2/29/12

Little Girls

Having one boy and one girl gives me the opportunity to love being a Mommy to both boys and girls. There are so many things to enjoy about being a Mom to one child of each sex. Boys and girls are very different, at least mine are.

Boys are absolutely fun. And once I got over the shock that I was having a boy, I have embraced the good, fun an challenging parts of mothering (it doesn't matter that I don't like football, I still love my son.)

With my girl, I get to paint her nails and we can get all sparkly with body sparkle (really, I don't know who likes this stuff more). I get to braid her hair, when she lets me ;). I love to hear her clop around in her play shoes. We sing and dance together. Don't get me wrong, it's not all sugar and spice but it's definitely fun.

Recently I've heard my Girl Mini comment in the morning, "I'm coming Mom, I just have to put on my makeup". Ack! What? She sounds just like me. Her version of makeup and mine are different but it still bothers me.

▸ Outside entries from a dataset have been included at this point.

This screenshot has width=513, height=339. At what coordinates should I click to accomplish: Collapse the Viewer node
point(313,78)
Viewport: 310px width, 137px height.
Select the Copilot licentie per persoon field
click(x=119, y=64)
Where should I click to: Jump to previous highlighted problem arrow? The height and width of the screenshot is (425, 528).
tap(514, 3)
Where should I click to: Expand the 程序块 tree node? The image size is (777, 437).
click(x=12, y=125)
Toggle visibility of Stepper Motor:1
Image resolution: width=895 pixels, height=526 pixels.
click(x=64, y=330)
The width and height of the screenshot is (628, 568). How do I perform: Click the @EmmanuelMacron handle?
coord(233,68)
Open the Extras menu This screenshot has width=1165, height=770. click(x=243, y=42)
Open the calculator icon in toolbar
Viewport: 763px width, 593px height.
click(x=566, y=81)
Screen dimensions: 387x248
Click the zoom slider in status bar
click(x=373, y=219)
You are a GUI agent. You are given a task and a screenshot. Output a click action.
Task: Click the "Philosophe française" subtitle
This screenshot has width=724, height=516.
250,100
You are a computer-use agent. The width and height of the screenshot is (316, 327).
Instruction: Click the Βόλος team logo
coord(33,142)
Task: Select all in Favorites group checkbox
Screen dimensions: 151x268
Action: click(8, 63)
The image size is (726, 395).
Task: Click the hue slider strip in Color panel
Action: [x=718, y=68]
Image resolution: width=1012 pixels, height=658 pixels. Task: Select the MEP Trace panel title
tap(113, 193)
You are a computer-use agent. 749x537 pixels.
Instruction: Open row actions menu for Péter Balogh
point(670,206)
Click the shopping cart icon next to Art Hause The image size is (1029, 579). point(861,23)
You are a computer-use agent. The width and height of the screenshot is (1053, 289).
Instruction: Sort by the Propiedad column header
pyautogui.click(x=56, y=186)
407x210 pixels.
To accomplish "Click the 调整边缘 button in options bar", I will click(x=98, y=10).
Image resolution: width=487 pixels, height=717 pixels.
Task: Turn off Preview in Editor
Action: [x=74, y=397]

She has some lip glosses, and some sparkle she can put on her cheeks. Nothing really has color, just a little sparkle. I'm not completely comfortable with her having these things but she loves it and I wear it. I sell Mary Kay beauty products, cosmetics are very easy to find in this house. She sees everything I use and wants to be like me. I realize I'm an adult and she is 5 but I also feel I've given her some clear boundaries.

The problem is that I don't want her to FEEL like she NEEDS makeup. She is a beautiful little girl and perfect just the way she is. But how do I instill that principle when I won't leave the house without my own "face" put on?

I don't think wearing makeup is wrong but it saddens me to think that some day my little girl may feel like she has to cover up to go out. I think makeup is fun. I love to play with different colors. But I also know that this stems from a need to feel "presentable".

I can't protect her self esteem no matter how much I want to. So I keep telling her that she is beautiful and made just the way God wanted her to be made. And then I tell her she doesn't need makeup to look pretty, it's just for fun. To which she looks at me and says, "I know Mom" in that spunky voice that only a 5 yr old girl can use and get away with.